Gryphon Plumber said:


> It's seen water in it's day, but never dropped in a bucket or anything. Just went to use it for the first time the other day and it didn't work at all. If they void it I use it enough I'll by another.


My M18 was void due to water damage. They offered a new one at $80. It was treated as a replacement part.


----------



## tims007 (Aug 31, 2013)

I am marring mine .... we are in love...and we are going to have babies ( all the other tools )


----------



## Pacificpipes (Oct 1, 2013)

I guess I'm going to get it then.


----------



## plumberkc (Jun 23, 2011)

It's not a sawzall, it's a hackzall. I use mine all the time, easier to grab than my corded Ridgid Fuego.


----------



## Will (Jun 6, 2010)

Hackzall is good for cutting dry wall. That's about it, and it will only do that for a month or so before it craps out on you. Terrible, worthless tool imo.


----------



## JWBII (Dec 23, 2012)

It is not ideal for commercial construction.....
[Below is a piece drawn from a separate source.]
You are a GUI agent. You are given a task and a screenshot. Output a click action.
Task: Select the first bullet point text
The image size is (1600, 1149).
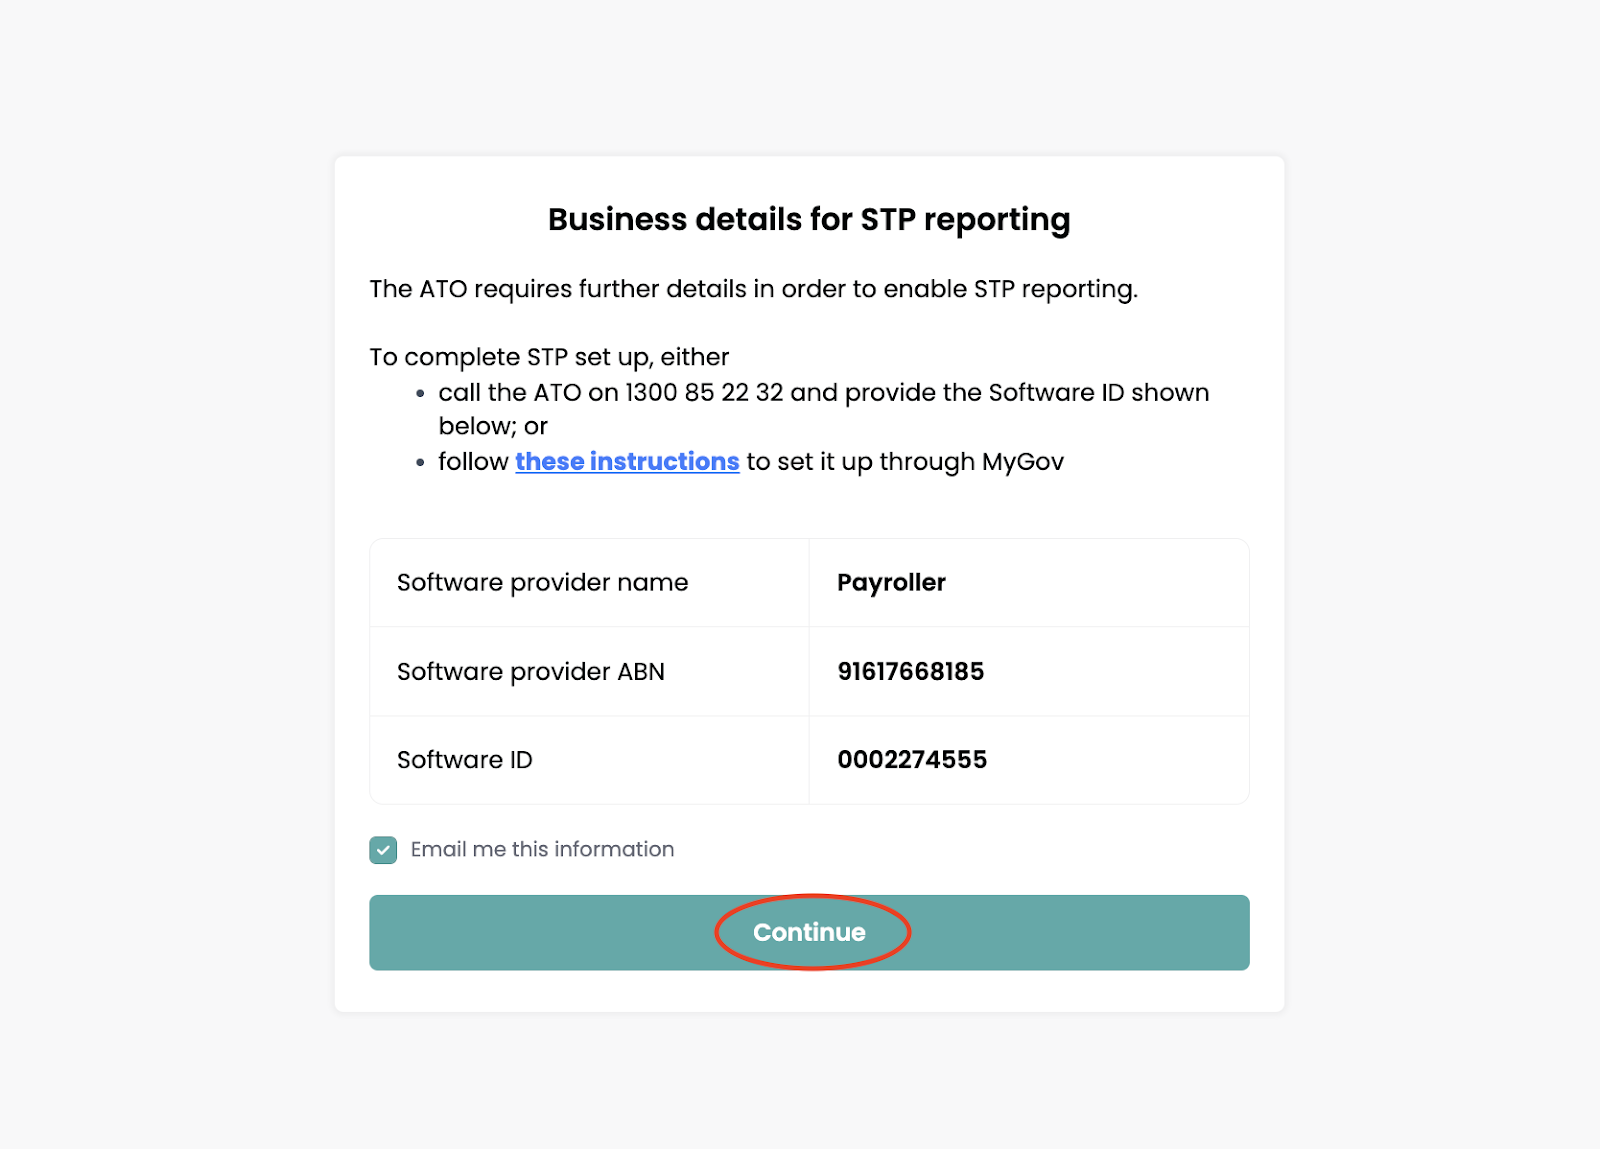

That's about as much info I can offer lol.


----------



## Master Mark (Aug 14, 2009)

just give me a milwaukee sawzall with an electrical cord on it and I will be cutting through stuff long after your cordless and batteries all wear out...


----------



## Gryphon Plumber (Jun 3, 2012)

Will said:


> Hackzall is good for cutting dry wall. That's about it, and it will only do that for a month or so before it craps out on you. Terrible, worthless tool imo.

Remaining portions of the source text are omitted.